### What the task asks
Pick every line with "will" from the material below.

### Recorded data
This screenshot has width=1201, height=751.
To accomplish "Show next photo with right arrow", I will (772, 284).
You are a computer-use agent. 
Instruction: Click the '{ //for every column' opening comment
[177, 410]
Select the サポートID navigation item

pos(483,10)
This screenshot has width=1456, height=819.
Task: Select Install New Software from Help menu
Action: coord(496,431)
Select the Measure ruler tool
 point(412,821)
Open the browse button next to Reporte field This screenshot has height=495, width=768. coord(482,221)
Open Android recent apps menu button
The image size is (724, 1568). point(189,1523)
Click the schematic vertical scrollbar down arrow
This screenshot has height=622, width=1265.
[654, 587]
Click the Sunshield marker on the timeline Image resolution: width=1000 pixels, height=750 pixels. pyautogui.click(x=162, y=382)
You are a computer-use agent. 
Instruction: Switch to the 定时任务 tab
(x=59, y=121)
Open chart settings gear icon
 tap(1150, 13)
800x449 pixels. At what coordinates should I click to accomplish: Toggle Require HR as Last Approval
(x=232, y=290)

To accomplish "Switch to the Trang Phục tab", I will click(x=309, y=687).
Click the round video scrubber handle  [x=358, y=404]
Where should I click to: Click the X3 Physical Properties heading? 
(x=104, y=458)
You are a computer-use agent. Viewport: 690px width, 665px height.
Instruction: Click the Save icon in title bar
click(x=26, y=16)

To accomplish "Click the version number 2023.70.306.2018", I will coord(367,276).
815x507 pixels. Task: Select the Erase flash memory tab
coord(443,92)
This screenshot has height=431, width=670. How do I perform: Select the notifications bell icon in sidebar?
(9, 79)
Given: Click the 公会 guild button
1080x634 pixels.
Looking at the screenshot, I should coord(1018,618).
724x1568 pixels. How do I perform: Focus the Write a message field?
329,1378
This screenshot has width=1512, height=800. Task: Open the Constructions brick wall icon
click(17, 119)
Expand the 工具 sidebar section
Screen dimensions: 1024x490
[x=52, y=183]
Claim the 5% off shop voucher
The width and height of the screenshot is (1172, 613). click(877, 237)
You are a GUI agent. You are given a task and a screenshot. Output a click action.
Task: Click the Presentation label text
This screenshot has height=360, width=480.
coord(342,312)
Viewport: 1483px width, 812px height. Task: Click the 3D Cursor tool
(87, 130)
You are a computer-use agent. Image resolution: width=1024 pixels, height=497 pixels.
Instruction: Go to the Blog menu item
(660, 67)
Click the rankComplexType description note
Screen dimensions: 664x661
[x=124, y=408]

### Exercise output
To accomplish "Show next photo with right arrow", I will (772, 284).
To accomplish "Switch to the Trang Phục tab", I will click(x=309, y=687).
To accomplish "Click the version number 2023.70.306.2018", I will coord(367,276).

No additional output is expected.